TASK GOAL. Reproduce the records verbatim, from the line containing "Screen dimensions: 936x676" down through the line containing "(1150, 583)".

### TASK INPUTS

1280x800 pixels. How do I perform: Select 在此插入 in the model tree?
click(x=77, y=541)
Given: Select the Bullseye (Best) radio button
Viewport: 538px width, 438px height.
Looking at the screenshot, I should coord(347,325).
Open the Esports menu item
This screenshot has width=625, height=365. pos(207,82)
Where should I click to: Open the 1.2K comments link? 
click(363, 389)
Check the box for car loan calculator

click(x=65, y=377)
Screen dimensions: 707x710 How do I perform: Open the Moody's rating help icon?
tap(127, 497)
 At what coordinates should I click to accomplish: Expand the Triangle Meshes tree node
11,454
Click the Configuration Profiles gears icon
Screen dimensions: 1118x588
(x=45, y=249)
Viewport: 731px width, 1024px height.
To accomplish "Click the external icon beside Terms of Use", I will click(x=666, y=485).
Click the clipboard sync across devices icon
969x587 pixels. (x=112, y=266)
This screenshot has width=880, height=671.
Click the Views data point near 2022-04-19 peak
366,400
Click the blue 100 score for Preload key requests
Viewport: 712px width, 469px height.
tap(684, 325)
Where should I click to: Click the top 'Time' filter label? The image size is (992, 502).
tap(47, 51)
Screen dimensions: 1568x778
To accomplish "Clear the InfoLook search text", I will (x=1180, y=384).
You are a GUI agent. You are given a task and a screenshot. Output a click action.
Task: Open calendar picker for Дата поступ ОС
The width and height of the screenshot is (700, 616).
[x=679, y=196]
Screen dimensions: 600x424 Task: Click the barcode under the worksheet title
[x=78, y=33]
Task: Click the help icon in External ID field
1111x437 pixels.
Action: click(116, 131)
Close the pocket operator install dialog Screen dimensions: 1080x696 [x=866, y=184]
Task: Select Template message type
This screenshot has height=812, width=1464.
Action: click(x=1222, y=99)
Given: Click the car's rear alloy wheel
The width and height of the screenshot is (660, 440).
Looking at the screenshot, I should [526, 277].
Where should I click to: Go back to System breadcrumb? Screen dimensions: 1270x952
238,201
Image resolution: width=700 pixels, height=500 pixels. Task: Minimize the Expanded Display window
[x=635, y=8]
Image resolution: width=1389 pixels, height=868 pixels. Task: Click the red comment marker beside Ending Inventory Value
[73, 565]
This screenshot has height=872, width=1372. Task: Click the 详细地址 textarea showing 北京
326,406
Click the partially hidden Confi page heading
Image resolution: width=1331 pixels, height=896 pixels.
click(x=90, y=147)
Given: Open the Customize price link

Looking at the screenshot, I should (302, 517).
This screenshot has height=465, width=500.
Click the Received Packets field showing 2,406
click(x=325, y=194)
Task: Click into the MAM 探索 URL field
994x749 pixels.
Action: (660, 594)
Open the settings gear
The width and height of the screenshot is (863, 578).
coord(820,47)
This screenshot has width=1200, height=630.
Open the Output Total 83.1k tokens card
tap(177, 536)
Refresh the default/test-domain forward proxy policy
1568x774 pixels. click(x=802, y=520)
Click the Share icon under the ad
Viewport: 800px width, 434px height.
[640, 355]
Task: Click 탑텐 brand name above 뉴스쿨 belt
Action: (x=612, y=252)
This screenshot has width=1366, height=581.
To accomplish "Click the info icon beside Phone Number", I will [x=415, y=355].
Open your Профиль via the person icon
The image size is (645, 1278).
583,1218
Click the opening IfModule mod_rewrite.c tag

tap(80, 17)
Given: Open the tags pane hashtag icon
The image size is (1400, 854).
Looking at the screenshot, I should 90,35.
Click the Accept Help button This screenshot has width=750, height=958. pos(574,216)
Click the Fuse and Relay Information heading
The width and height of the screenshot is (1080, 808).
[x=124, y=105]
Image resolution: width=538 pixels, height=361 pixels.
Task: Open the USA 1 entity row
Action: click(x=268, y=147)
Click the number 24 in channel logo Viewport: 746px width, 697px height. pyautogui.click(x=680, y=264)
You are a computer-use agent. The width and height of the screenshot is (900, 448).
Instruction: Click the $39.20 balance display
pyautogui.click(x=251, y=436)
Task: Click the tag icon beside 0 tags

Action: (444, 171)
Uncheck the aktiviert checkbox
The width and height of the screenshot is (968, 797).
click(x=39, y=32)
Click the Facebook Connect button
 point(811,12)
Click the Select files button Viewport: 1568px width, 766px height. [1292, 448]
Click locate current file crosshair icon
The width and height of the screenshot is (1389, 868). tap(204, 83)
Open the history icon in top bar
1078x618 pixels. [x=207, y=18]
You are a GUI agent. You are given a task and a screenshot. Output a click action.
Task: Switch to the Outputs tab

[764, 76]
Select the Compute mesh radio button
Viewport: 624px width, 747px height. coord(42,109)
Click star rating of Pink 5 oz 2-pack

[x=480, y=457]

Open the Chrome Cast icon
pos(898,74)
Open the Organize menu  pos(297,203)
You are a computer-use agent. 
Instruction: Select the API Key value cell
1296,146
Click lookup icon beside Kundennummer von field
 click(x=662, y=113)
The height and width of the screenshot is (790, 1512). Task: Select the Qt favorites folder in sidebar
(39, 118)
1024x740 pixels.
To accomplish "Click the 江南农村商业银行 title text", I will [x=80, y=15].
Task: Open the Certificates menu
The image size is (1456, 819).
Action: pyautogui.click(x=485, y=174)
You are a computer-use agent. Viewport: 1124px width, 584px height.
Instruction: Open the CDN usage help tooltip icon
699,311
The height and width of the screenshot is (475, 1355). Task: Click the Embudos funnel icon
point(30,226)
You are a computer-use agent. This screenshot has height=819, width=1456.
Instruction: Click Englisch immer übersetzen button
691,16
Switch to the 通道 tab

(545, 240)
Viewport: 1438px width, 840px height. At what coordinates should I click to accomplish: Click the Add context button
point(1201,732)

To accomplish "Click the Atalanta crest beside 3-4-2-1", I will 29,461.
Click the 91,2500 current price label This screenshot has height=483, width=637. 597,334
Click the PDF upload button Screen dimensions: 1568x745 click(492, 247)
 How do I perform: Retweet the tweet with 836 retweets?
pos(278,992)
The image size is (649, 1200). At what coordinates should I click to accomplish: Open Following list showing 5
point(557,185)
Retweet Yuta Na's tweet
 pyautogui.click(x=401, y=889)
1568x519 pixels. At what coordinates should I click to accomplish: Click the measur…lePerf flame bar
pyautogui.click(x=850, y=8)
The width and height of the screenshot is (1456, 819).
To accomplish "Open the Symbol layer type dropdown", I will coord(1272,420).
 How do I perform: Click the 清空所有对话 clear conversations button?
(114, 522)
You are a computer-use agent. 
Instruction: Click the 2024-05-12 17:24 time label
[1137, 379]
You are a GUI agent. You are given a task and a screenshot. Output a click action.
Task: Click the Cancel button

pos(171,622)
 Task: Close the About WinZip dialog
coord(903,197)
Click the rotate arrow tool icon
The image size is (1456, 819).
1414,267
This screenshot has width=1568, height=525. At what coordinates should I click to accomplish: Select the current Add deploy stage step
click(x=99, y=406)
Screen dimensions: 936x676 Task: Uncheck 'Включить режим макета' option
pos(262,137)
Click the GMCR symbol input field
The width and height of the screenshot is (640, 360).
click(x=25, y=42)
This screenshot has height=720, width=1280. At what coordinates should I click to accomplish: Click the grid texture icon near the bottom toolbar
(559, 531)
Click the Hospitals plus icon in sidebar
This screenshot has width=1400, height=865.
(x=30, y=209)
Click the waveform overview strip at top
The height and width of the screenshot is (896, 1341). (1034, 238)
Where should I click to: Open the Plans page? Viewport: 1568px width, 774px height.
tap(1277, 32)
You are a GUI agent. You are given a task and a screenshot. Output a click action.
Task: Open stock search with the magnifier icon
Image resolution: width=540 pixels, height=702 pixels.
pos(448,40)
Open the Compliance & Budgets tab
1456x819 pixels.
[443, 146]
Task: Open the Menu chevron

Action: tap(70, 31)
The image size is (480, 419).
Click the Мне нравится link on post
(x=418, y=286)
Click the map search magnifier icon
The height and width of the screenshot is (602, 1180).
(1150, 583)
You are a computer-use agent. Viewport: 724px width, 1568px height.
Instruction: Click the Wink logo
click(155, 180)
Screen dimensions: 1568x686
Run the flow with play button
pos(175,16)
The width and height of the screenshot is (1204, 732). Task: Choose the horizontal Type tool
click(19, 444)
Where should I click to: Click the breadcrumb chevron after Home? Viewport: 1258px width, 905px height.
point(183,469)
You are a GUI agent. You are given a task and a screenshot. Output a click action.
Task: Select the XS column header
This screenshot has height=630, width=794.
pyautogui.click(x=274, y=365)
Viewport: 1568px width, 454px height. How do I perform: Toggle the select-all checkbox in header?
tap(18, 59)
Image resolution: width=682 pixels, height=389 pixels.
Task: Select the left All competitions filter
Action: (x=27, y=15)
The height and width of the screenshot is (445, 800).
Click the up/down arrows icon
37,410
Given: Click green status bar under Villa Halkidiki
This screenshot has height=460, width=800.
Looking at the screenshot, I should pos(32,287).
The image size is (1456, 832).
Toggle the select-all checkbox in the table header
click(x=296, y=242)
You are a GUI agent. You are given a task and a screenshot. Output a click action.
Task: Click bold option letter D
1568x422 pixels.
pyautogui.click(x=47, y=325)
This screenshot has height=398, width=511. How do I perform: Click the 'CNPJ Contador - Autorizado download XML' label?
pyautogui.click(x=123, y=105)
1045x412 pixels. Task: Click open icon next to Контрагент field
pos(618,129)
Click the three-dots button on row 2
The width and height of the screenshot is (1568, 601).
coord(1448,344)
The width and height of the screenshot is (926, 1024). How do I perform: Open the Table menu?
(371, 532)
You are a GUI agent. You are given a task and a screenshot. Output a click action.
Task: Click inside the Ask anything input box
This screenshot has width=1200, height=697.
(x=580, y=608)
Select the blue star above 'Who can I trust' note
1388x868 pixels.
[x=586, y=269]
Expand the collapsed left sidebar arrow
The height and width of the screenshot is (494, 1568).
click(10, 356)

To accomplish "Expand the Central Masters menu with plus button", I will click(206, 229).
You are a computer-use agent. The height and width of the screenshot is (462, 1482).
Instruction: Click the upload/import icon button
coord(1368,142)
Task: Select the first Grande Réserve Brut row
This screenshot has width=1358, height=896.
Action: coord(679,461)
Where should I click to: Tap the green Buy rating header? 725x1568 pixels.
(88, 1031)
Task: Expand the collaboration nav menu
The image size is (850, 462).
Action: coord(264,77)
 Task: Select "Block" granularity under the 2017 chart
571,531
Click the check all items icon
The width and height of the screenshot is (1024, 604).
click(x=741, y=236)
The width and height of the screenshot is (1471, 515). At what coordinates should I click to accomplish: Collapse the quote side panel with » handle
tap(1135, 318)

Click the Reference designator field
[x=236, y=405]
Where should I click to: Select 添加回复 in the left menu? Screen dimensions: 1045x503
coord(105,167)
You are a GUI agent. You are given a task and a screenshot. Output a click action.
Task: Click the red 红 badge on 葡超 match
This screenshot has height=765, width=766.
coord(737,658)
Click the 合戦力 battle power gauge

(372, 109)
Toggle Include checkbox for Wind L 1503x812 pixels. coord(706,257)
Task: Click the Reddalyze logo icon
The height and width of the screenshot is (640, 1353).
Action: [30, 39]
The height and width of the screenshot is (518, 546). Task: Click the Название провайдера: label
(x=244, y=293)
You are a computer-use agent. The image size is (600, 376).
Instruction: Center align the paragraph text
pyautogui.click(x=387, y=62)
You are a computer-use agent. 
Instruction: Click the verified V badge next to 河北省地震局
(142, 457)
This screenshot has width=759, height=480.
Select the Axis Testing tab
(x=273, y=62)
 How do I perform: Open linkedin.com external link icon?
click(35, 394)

######

EXERCISE RESPONSE.
Screen dimensions: 936x676 Task: Uncheck 'Включить режим макета' option
pos(262,137)
Click the GMCR symbol input field
The width and height of the screenshot is (640, 360).
click(x=25, y=42)
This screenshot has height=720, width=1280. At what coordinates should I click to accomplish: Click the grid texture icon near the bottom toolbar
(559, 531)
Click the Hospitals plus icon in sidebar
This screenshot has width=1400, height=865.
(x=30, y=209)
Click the waveform overview strip at top
The height and width of the screenshot is (896, 1341). (1034, 238)
Where should I click to: Open the Plans page? Viewport: 1568px width, 774px height.
tap(1277, 32)
You are a GUI agent. You are given a task and a screenshot. Output a click action.
Task: Open stock search with the magnifier icon
Image resolution: width=540 pixels, height=702 pixels.
pos(448,40)
Open the Compliance & Budgets tab
1456x819 pixels.
[443, 146]
Task: Open the Menu chevron

Action: tap(70, 31)
The image size is (480, 419).
Click the Мне нравится link on post
(x=418, y=286)
Click the map search magnifier icon
The height and width of the screenshot is (602, 1180).
(1150, 583)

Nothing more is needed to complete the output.